▶ _GIVEN REQUEST_
Update the records from the line with "Given: Click the Accessibility figure icon" to the line with "2145x1088 pixels. Task: Click", changing "Bitcoin" to "Litecoin" and keeping everything else the same. Give only those lines, and leave the pictures out.

▶ _DATA_
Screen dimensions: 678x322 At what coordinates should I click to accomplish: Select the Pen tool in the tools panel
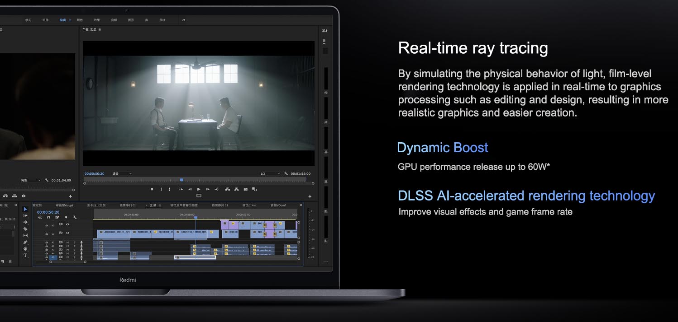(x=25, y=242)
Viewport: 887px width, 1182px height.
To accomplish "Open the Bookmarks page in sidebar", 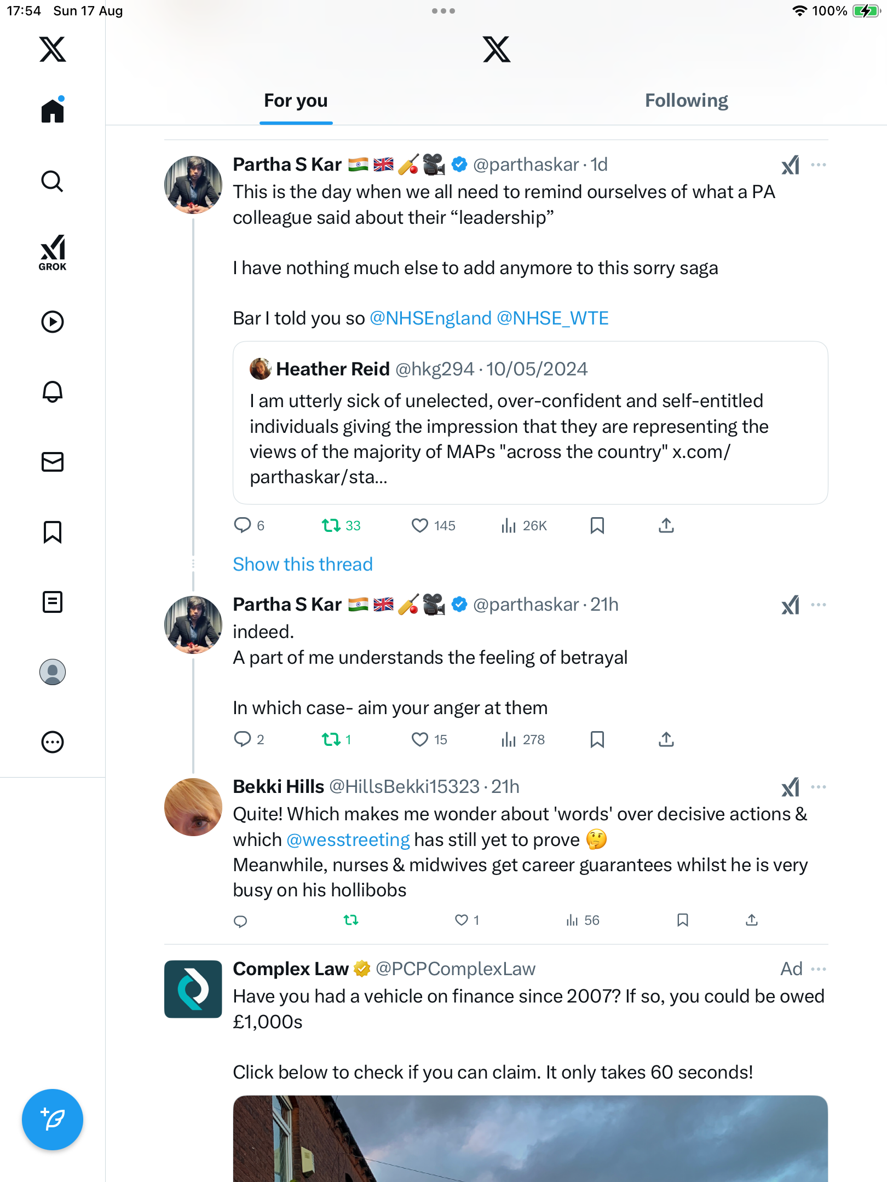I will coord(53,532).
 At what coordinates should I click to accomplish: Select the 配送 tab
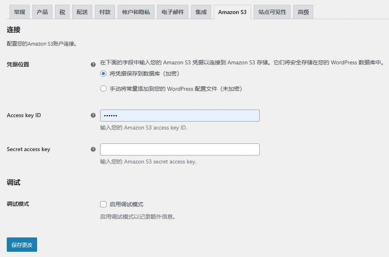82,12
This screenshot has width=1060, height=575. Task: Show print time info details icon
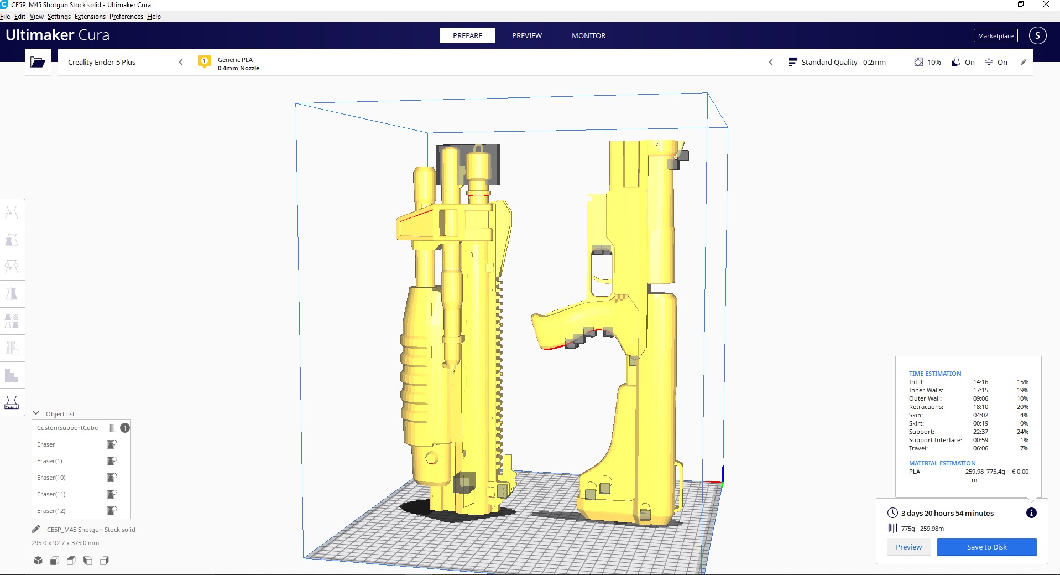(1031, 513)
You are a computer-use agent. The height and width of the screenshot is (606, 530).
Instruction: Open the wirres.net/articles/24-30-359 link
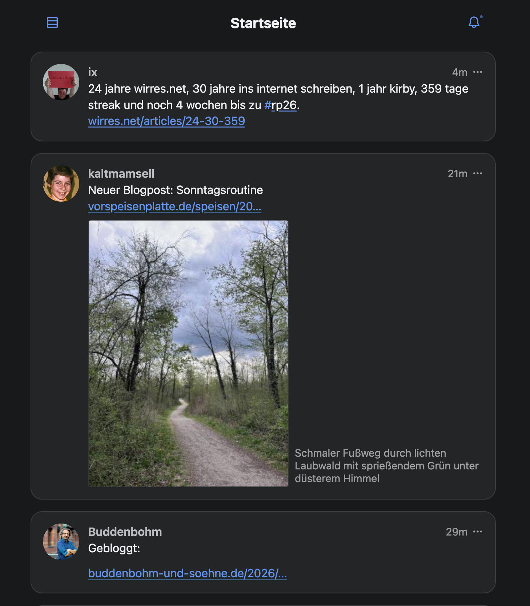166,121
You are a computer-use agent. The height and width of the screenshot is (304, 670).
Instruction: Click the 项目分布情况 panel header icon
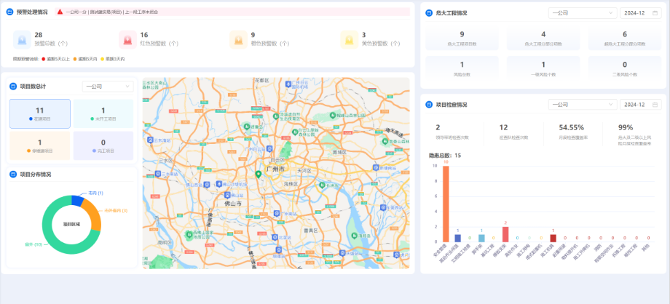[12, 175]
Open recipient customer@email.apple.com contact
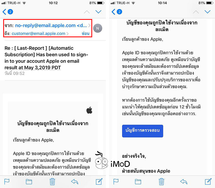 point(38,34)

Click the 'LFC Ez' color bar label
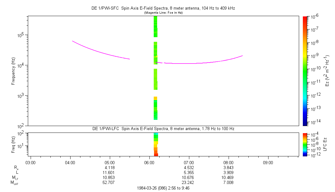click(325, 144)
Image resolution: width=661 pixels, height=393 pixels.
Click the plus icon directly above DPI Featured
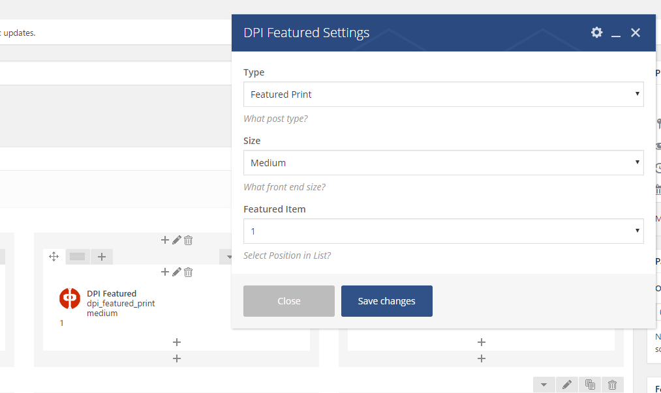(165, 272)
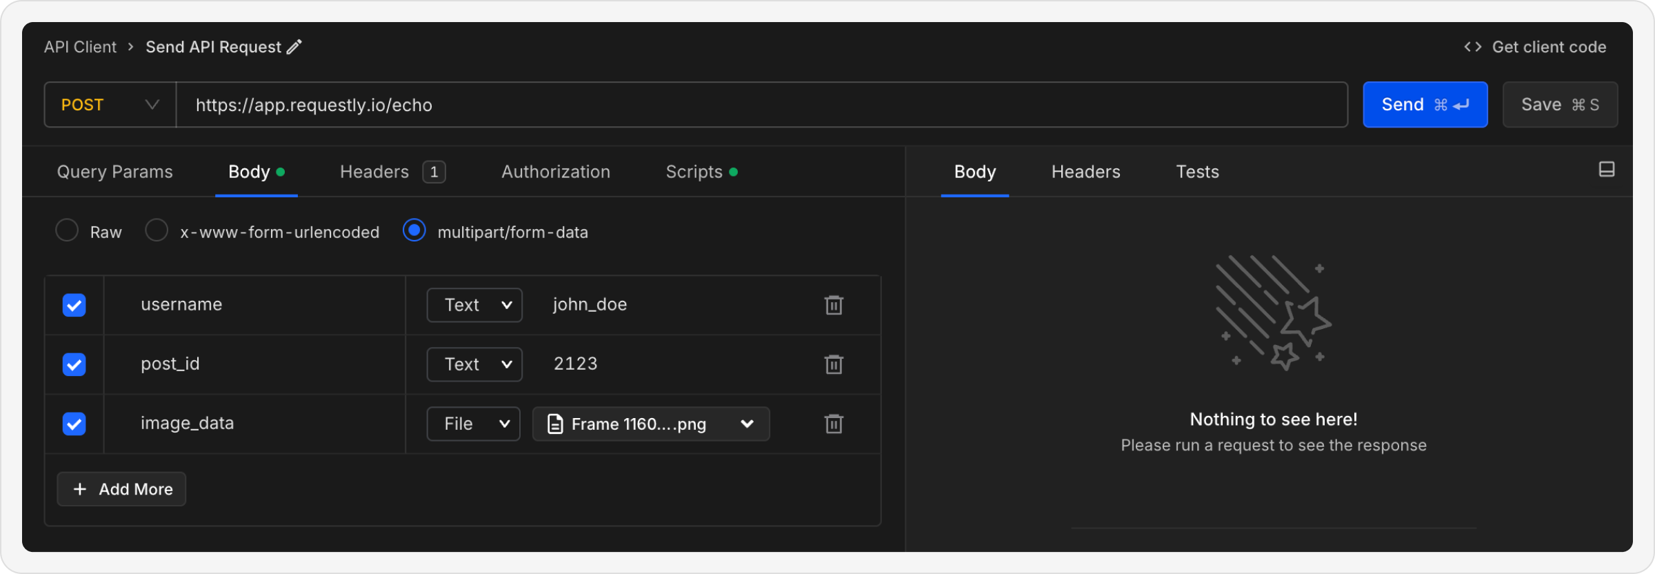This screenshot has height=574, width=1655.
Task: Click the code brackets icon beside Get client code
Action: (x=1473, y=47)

...

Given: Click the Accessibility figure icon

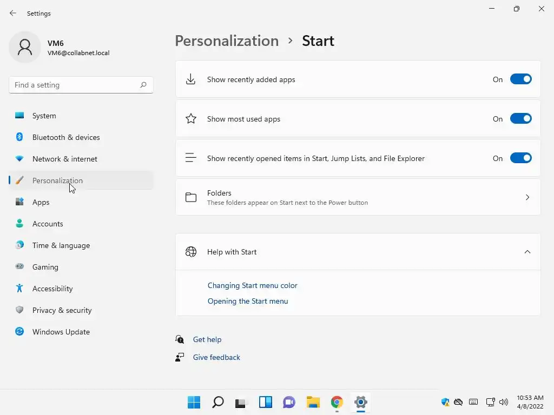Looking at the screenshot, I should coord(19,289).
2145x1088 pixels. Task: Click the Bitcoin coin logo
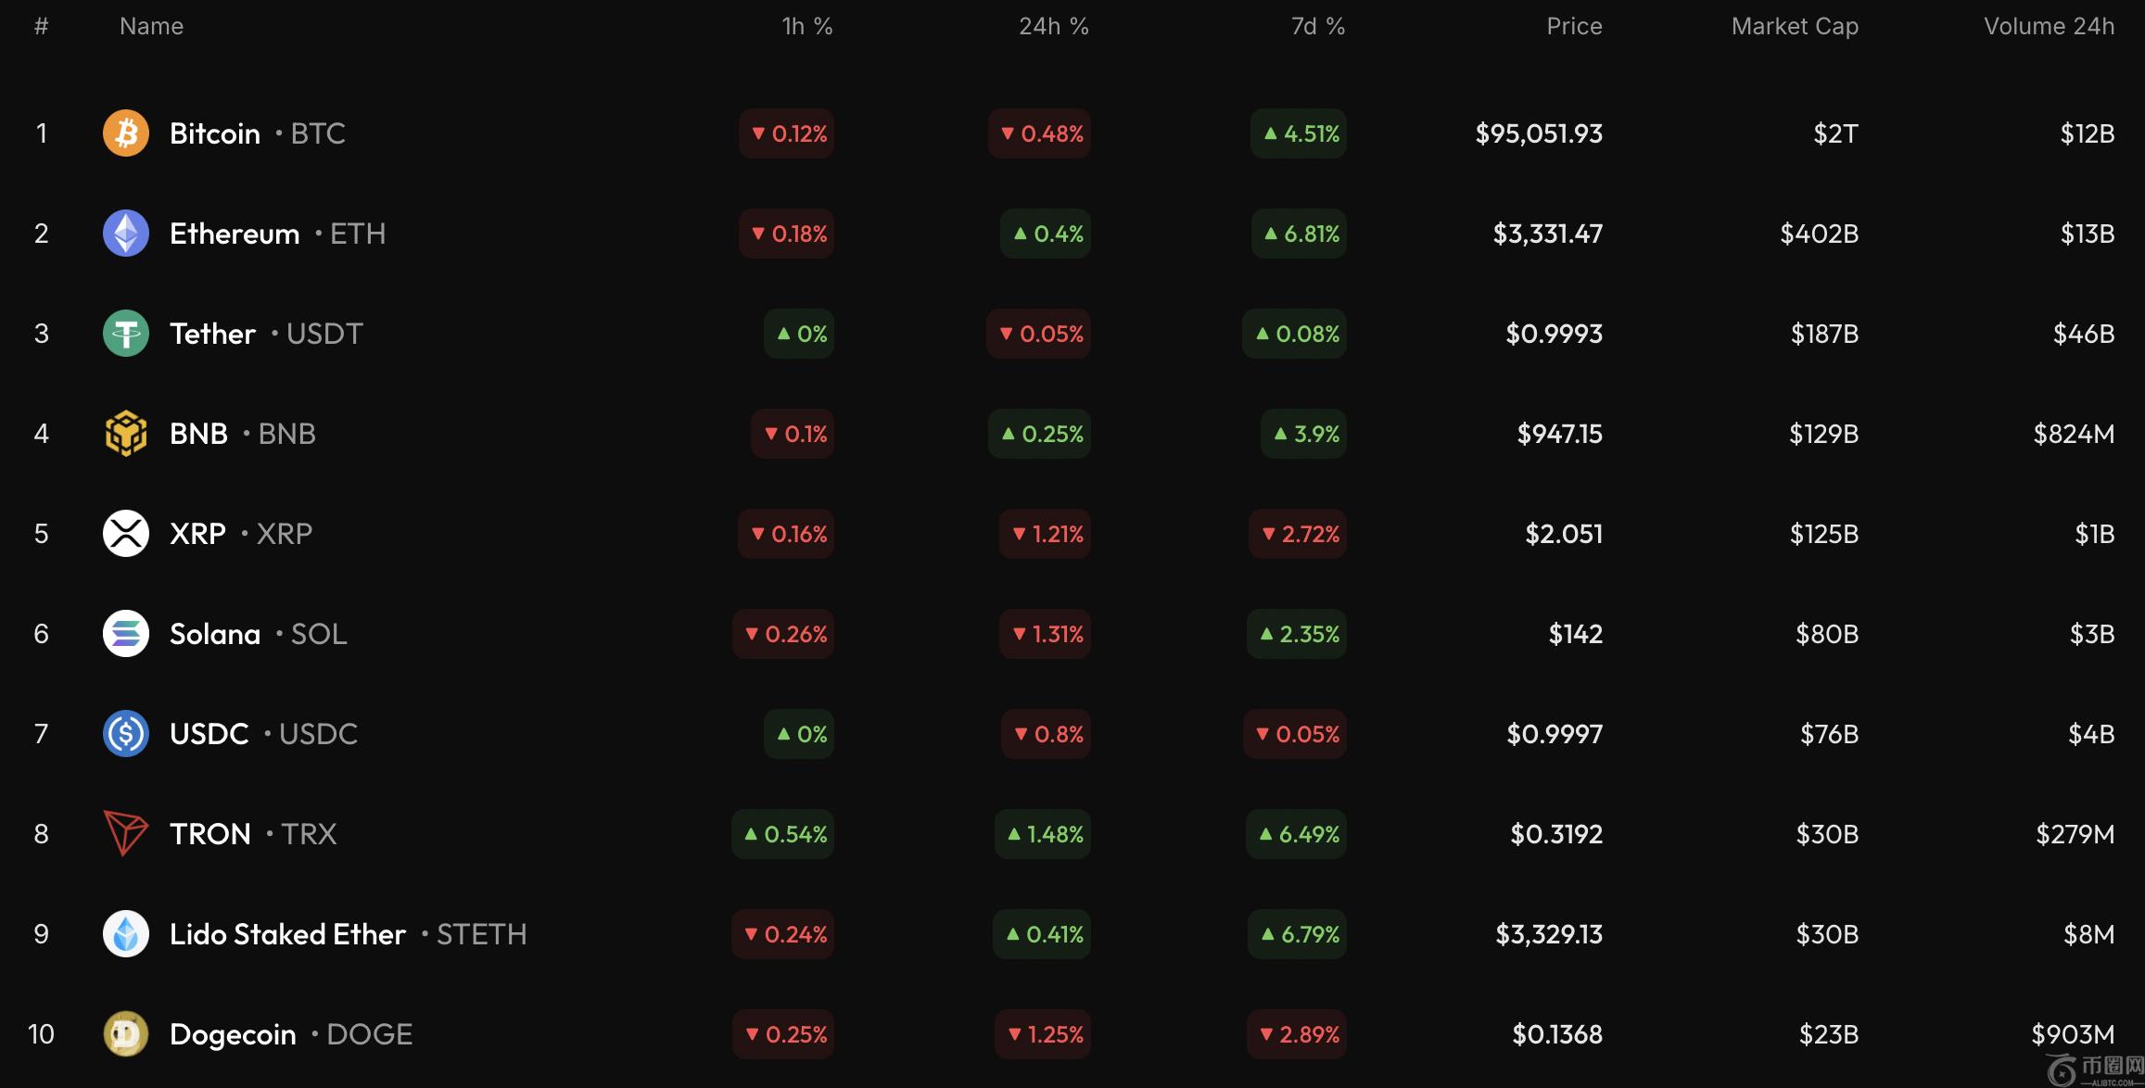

* * *

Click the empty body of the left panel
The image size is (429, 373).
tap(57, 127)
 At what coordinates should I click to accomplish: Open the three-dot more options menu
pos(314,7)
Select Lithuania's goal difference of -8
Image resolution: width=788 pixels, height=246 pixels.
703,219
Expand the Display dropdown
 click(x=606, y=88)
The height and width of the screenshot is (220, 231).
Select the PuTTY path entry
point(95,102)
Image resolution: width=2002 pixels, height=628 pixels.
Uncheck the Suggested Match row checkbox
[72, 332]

▶ _RESULT OF THIS EXERCISE_
Given: Click the Accessibility figure icon

Looking at the screenshot, I should coord(19,289).
2145x1088 pixels. Task: Click the Litecoin coin logo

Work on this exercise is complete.